Active Share vs Tracking Error

Does more active management lead to higher outperformance?

September 2025. Reading Time: 10 Minutes. Author: Nicolas Rabener.

SUMMARY

  • Active funds need to become active to justify their fees
  • There is no relationship between being more active & outperformance
  • Regardless if measured via active share or tracking error

INTRODUCTION

Fund managers are paid to outperform, which means they must differ from their benchmarks. For years, many could stay close to benchmarks, hugging them closely, but the rise of ETFs and improved analytics has made that approach harder. To justify meaningful fees, managers now need to be truly active.

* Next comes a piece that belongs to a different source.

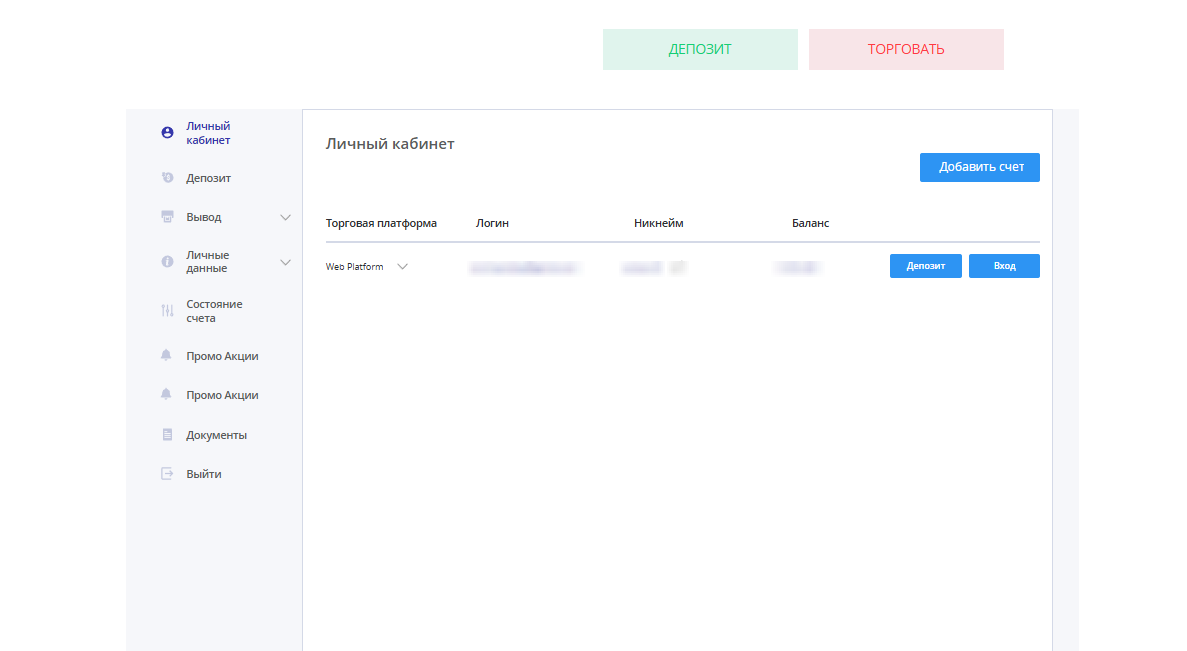Image resolution: width=1187 pixels, height=651 pixels.
Task: Open the Депозит sidebar menu item
Action: pyautogui.click(x=207, y=178)

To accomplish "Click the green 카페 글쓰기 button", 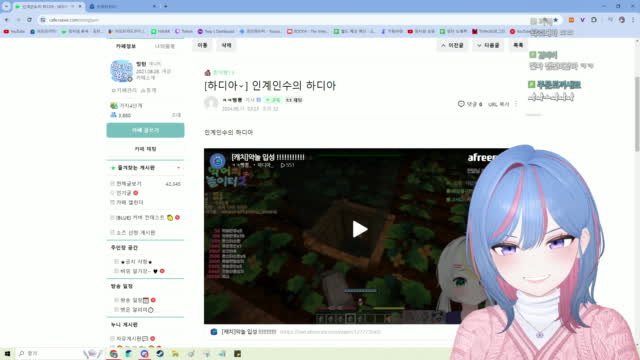I will click(x=145, y=130).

Greater activity, however, is a double-edged sword: it increases the potential for both strong outperformance and significant underperformance. The most common ways to measure this activity are active share and tracking error.

This article explores how these two metrics influence fund managers’ ability to outperform.

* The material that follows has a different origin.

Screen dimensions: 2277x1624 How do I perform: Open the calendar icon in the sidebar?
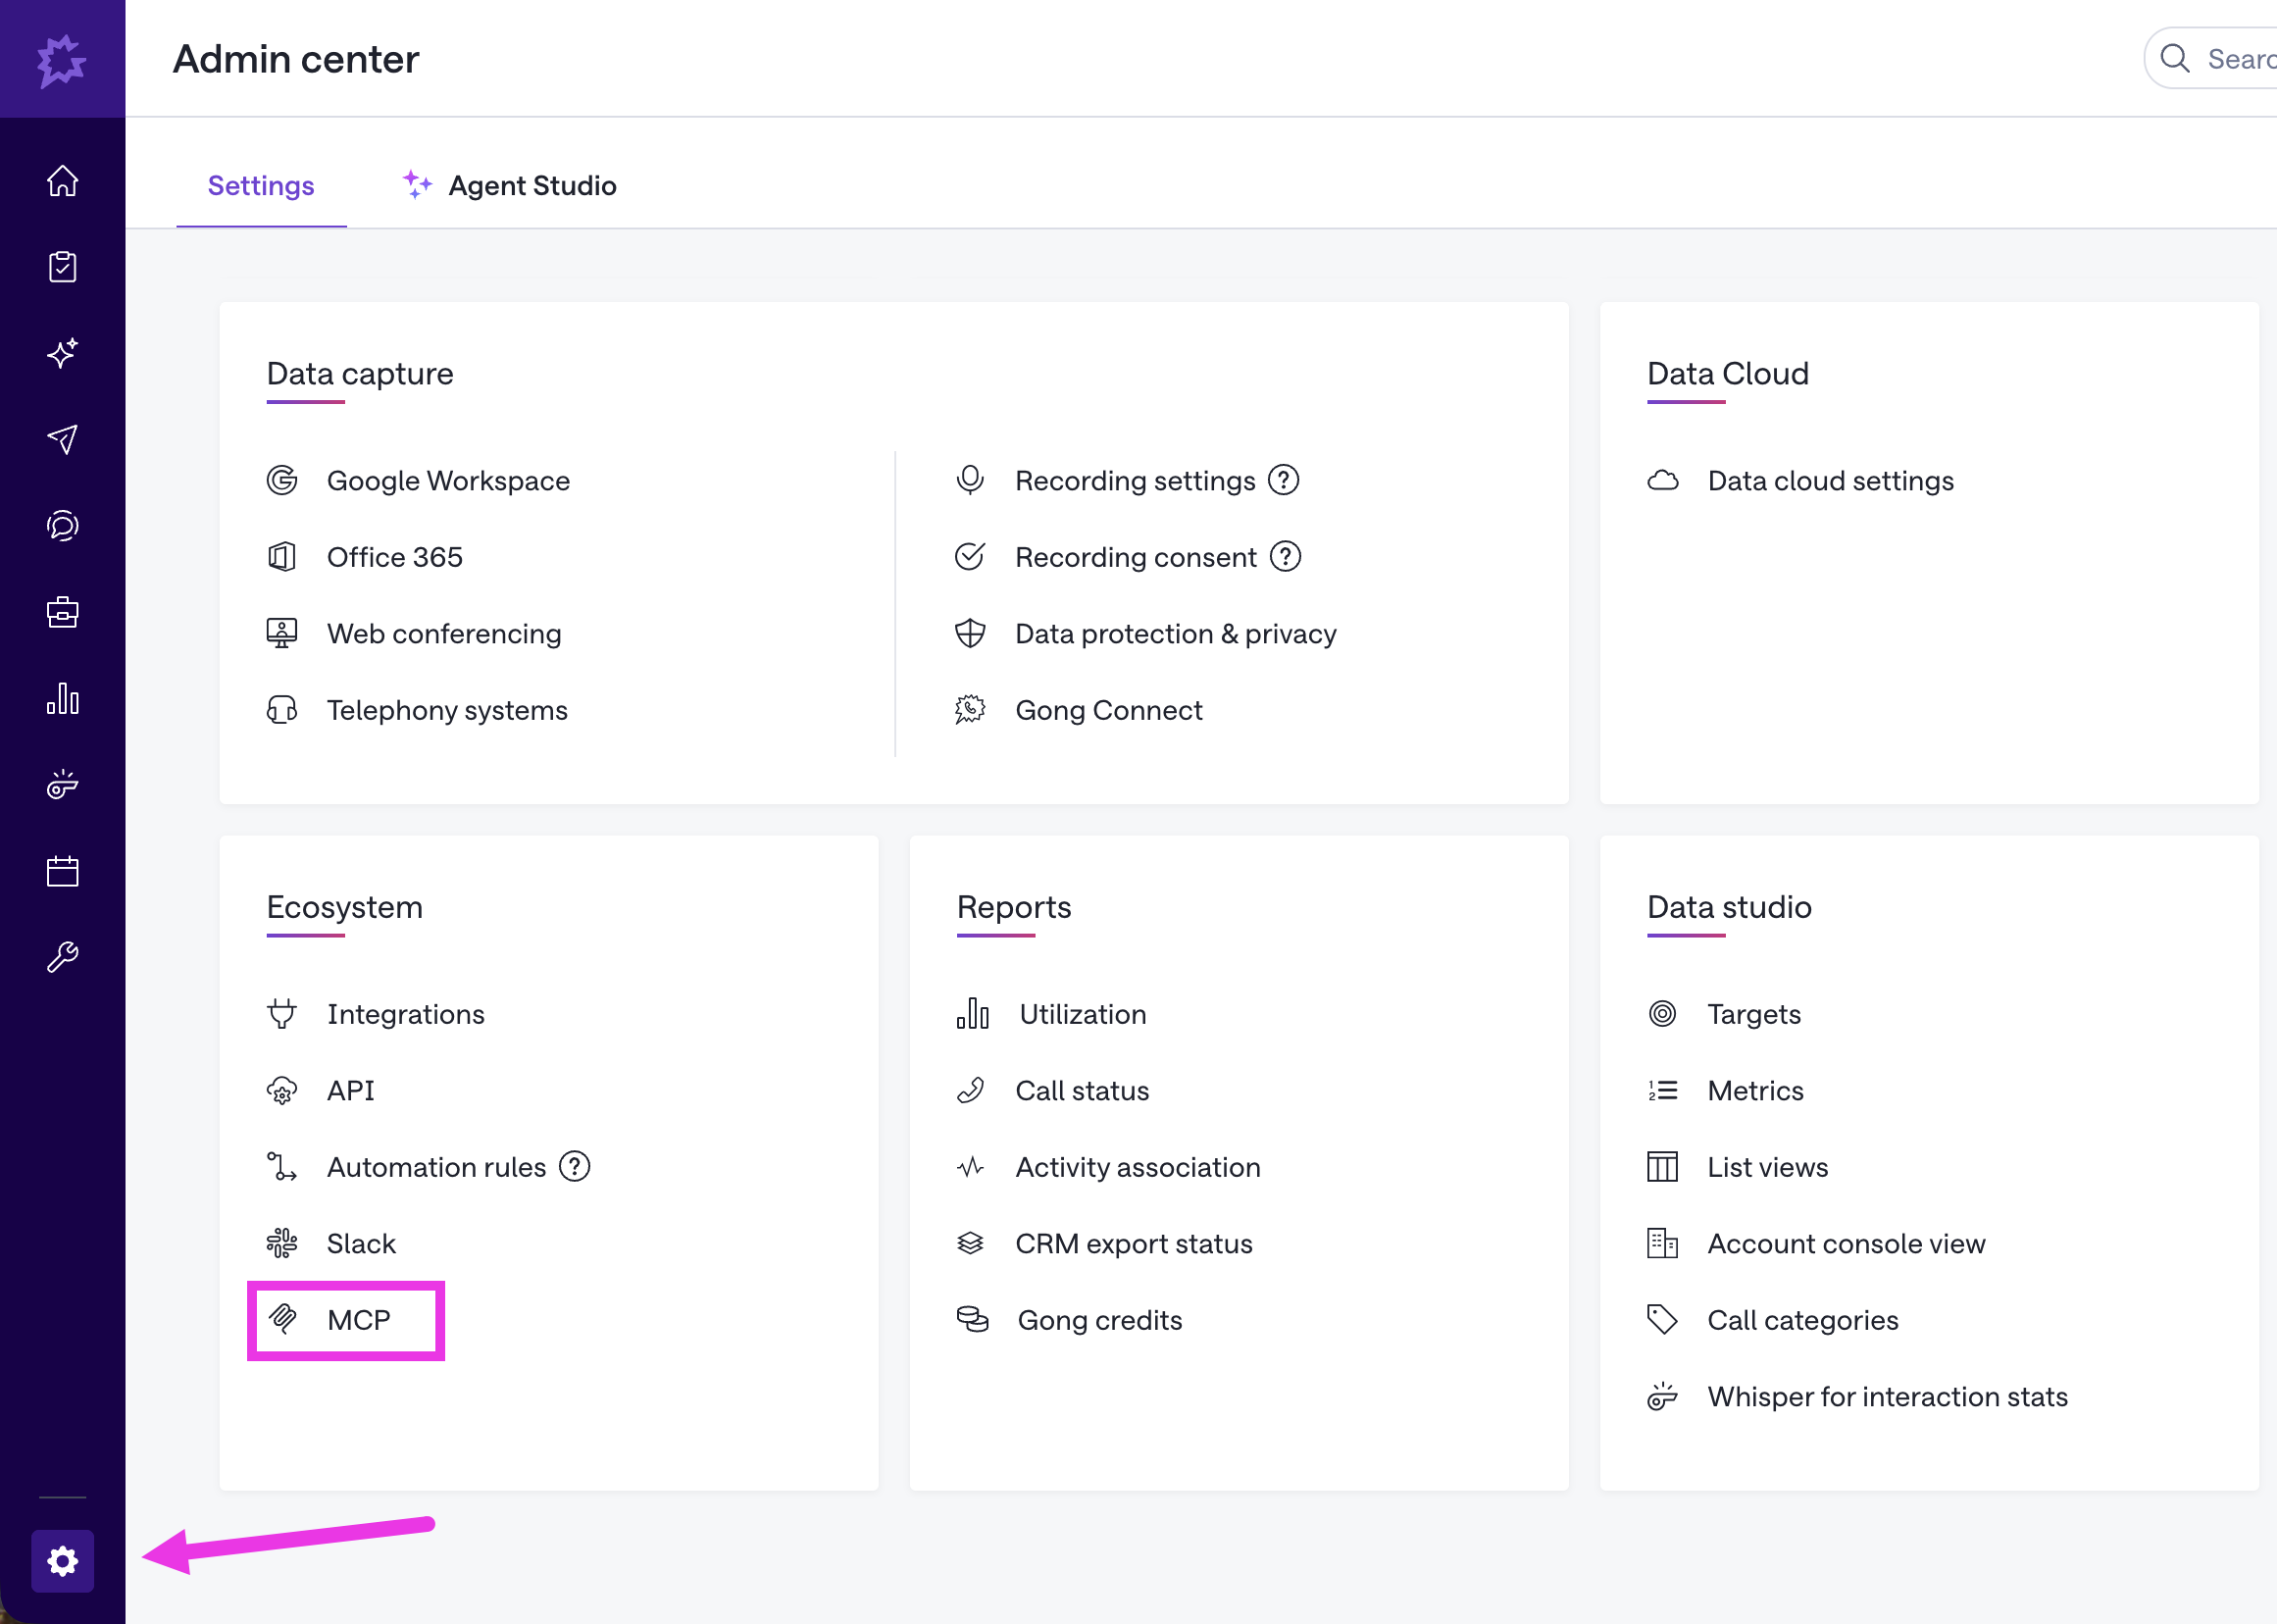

ACTIVE SHARE & OUTPERFORMANCE

We consider all equity mutual funds and ETFs trading in the U.S. as our universe. For each fund, we algorithmically select an appropriate benchmark index and exclude any fund with an below 0.7 relative to its benchmark, resulting in a universe of approximately 2,500 funds.

Next, we calculate each fund’s active share, which measures the percentage of holdings that do not overlap with the benchmark. For instance, a fund with an active share below 10% is considered an index hugger, as its portfolio closely mirrors the benchmark.

We then sort funds into decile portfolios based on active share and compute their average outperformance relative to the benchmark. While higher active share theoretically offers greater opportunity to outperform, we observe that the average fund underperformed and that there is no clear relationship between active share and outperformance.